Трам, выслушав историю Альви, думал и курил. Его трубка и в самом деле была великанской, и в ней то вились сизые дымные змеи, то вдруг вспыхивали россыпями волшебных рубинов искры, как глаза саламандр — трубка казалась колодцем в их мир.

— Чем бы я мог ему помочь?.. — проговорил Трам — и Йолла вздрогнул, словно забыв о том, что он не в одиночестве здесь. — Дворфы никогда не имели власти над той силой, что выпустили. А носитель её всегда был обречён... На этот раз, думается, чёрные карлики замахнулись на небывало огромную добычу. Звезда, позабывшая, что она — звезда, затерялась тусклым огоньком во тьме... Кто способен освободить её? — разве что другая звезда, засияв, разбудит Вечный Свет...

— И ты мне ничем не помог, Трам, — вздохнул Йолла.

— Может, и ничем. Всё, что Альви хочет узнать, он знает давно. Ему нужен не совет, но решимость... Впрочем, напомни ему ещё о Зеркалах.

— Зеркалах?!

— Да. Он должен был слышать о них. Больше, чем я...

* * *

...-Альви, а где мы? И почему тут так... ничего нет? Я вообще ничего не чувствую.

— Не знаю, как называется это место, Дим. И чувствую себя точно так же. Будто я — это только мои мысли, и больше ничего. Здесь темно и пусто, зато я точно знаю, что Оборотень не войдёт сюда никогда. Мы только вдвоём, ты и я. Я бывал тут раньше, когда мне делалось страшно и плохо. Наверное, подземному Огню нужно тело, какое-нибудь вещество, а в этой пустоте нет ничего. И я будто совсем свободен, кажется, даже когда вернусь — та Сила не найдёт меня больше...

— Может быть, если оставаться здесь очень долго, она и правда останется ни с чем?

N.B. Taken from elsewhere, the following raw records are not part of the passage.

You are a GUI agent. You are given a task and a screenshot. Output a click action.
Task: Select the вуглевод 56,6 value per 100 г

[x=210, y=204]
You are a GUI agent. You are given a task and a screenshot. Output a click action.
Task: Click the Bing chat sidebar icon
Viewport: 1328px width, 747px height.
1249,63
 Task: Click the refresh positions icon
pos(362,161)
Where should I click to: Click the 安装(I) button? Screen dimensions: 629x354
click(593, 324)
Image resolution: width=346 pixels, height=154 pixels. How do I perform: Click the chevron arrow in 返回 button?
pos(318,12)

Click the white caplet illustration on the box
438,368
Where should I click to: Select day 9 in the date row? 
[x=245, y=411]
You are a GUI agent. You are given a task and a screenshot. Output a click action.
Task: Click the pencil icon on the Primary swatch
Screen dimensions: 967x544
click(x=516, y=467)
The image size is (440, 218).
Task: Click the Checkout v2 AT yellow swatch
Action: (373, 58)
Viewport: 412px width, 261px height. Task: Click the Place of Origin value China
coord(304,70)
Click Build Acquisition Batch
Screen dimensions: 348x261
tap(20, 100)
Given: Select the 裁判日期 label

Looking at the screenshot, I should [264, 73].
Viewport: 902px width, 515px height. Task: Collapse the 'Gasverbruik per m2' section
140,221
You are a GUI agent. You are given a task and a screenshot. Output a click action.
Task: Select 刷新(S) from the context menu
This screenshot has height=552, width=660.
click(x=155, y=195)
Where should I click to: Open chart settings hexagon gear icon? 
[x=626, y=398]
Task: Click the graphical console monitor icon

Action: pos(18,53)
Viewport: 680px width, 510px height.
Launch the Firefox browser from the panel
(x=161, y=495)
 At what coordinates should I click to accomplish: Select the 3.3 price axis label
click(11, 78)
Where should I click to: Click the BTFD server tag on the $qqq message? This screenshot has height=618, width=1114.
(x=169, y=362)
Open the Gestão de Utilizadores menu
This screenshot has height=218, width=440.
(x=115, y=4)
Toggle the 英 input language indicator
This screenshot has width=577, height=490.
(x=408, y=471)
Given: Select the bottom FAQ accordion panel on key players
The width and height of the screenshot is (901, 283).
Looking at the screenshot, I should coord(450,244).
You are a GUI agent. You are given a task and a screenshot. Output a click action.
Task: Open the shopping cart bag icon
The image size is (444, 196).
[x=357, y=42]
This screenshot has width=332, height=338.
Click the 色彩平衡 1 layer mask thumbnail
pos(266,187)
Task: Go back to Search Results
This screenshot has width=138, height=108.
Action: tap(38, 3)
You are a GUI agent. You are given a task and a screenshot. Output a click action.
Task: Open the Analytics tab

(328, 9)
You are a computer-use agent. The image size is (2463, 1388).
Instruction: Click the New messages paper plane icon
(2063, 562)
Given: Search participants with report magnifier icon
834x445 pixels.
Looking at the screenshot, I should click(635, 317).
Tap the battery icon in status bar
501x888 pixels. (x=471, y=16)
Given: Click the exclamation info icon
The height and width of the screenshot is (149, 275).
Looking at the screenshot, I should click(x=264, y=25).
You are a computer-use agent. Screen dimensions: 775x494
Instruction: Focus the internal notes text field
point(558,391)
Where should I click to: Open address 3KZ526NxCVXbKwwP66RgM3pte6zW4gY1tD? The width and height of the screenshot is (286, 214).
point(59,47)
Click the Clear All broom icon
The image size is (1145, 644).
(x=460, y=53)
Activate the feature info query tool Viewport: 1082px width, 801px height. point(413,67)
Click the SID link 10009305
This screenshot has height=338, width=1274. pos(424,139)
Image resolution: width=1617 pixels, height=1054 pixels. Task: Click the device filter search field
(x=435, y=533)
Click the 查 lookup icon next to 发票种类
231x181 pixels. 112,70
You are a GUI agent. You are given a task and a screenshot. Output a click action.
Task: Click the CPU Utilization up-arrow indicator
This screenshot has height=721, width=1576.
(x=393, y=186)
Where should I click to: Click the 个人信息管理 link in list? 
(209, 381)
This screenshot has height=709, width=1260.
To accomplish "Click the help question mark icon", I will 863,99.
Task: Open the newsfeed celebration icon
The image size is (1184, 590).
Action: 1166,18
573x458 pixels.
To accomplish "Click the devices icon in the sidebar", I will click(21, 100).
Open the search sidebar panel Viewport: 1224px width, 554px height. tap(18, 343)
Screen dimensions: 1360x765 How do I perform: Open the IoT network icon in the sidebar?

— Я не могу не возвращаться, Димка! Понимаешь... когда вокруг нет ничего, и ничего не происходит... Сперва я спохватываюсь, что одна и та же мысль длится минуты и часы (не знаю, как я отмеряю время, но это правда!), или повторяется раз за разом. Мысли делаются пустыми и простыми, и вдруг, очнувшись, я словно захлёбываюсь ужасом — я перестаю думать! Перестаю существовать!.. И страх заставляет меня забыть о том, что на земле я рано или поздно снова сделаюсь Оборотнем. Я возвращаюсь... Пока я прячусь здесь, Сила творит с моим телом, что хочет, оно превращается в какую-то мерзость — да ты видел её, в этот раз она была похожа на пса без головы...

Оборотень нападает на людей, потому что ему нужны сознания. Силе нужны. Иначе она рассеется. Поэтому, когда я здесь, Оборотень бродит среди людей, поедая их сознания. Когда я возвращаюсь, первое время у меня нет тела, я живу как призрак. Это время для меня — самое счастливое, ведь Сила где-то далеко... Проходят месяцы, а иногда даже годы... И однажды я чувствую её в себе. Я просыпаюсь... Я раскрываю глаза и вижу себя лежащим в той проклятой башне...

А когда появился ты, я подумал — её нет больше.

— Что мы будем делать?

— Не знаю. Сейчас... выбрать можешь только ты. Если хочешь, я устрою так, что ты вернёшься домой. Или в Лес. Куда хочешь.

— А ты?

— Не знаю... Теперь, раз я рассказал тебе всё, наверно, буду ещё отчаянней искать способ победить Оборотня. Потому что... я должен спешить. Я не хочу снова остаться один, если ты вырастешь.

— А я не хочу расти! Ты знаешь, как не расти?

— В Лесу это, наверно, можно. Но пока ты у себя, в той стране, где твоя деревня, ты будешь расти.

— Почему?

— Наверное, дело в силах. В твоей стране законы физики — они главные. Они сильнее. И их не преодолеешь изнутри, одним только желанием. Мне кажется, это не под силу никому. Если я попаду туда, я очень скоро стану обык... новенным... Димка, нет! Я боюсь...

— Чего? — прошептал Димка.

— Быть взрослым. Если я останусь там надолго, я вырасту... я стану обыкновенным человеком.

— Но ты же хотел?

— Мальчиком, да. Но мальчик — это совсем другое. В любом ребёнке есть возможность... неопределённость. Я боюсь быть взрослыми. Они... как будто всю жизнь делают что-то, совсем не то, что хотят. Не то, о чём мечтали в детстве.

— И капитан?

— Капитан? Не знаю. Мне кажется, он тоже не прочь бы вернуться в то время, когда он мог придумывать себе мир. Взрослые — они всего лишь то, чем стали. Другими им уже не быть. Их выбор давно сделан, и то, что осталось — только иллюзия выбора. Их мир уже не изменится. А мы — мы можем выбирать вечно.